In an earlier interview with The Mercury News, Ramarao said her son began working for Open AI in 2020, because he found the company’s “then-commitment to operating as a nonprofit as admirable.” But after the release of ChatGPT in late 2022, he came to the conclusion that “OpenAI’s use of copyrighted data violated the law and that technologies like ChatGPT were damaging the internet,” Balaji told The New York Times in the October interview. He left the company in August because “he no longer wanted to contribute to technologies that he believed would bring society more harm than benefit,” he told The Times. “If you believe what I believe, you have to just leave the company.”
After leaving the company, Balaji wanted to create a nonprofit, “one centering on the machine learning and neurosciences fields,” Ramarao said to The Mercury News, adding that he had “already spoken to at least one venture capitalist for seed funding.” He also went on a backpacking trip in the Catalina Islands to celebrate his 26th birthday with several friends from high school Ramarao said. In April, he went with several friends to Patagonia and South America, she added.

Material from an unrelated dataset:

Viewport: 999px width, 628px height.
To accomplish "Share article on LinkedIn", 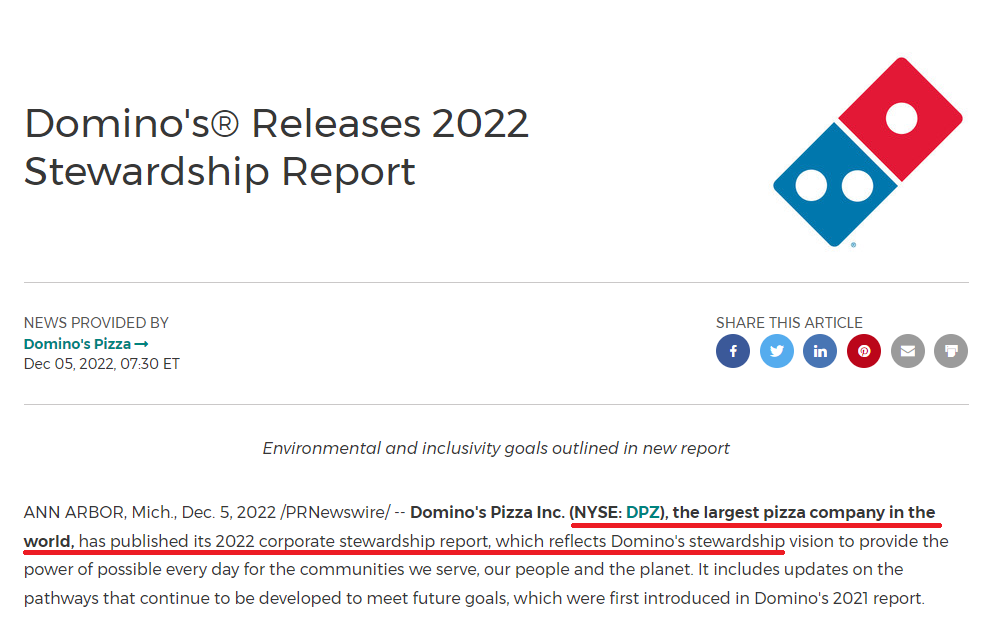I will coord(820,351).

Balaji last spoke to his parents on Nov. 22, Ramarao said to Mercury News, and added that “the 10-minute phone call centered around his recent trip, and ended with him talking about getting dinner.” Her son was “very happy,” Ramarao said. “He had a blast,” she said, about his trip. “He had one of the best times of his life.”
However, when she called him the following day, he didn’t pick up her phone. Assuming he must be busy with friends, she hung up. But when she didn’t hear from him until Nov. 25, she visited his apartment, but got no answer. She told The Mercury News that when she called authorities that evening, she was “allegedly told by a police dispatch center that little could be done that day.” So she followed the next day — Nov. 26 — when the San Francisco police found Balaji’s body in his apartment.
Several influential people have opined on Balaji’s death, speculating foul play. Last month, Rep. Ro Khanna (D-Calif) called for the FBI to do a “full and transparent” investigation into the death. Elon Musk weighed in on Balaji’s death as well. In a post on X, Musk, an early funder of OpenAI who later split with the company and feuded with its CEO Sam Altman doubted that Balaji took his own life. His comment was a reply to a post by Balaji’s mother that called for the FBI to investigate.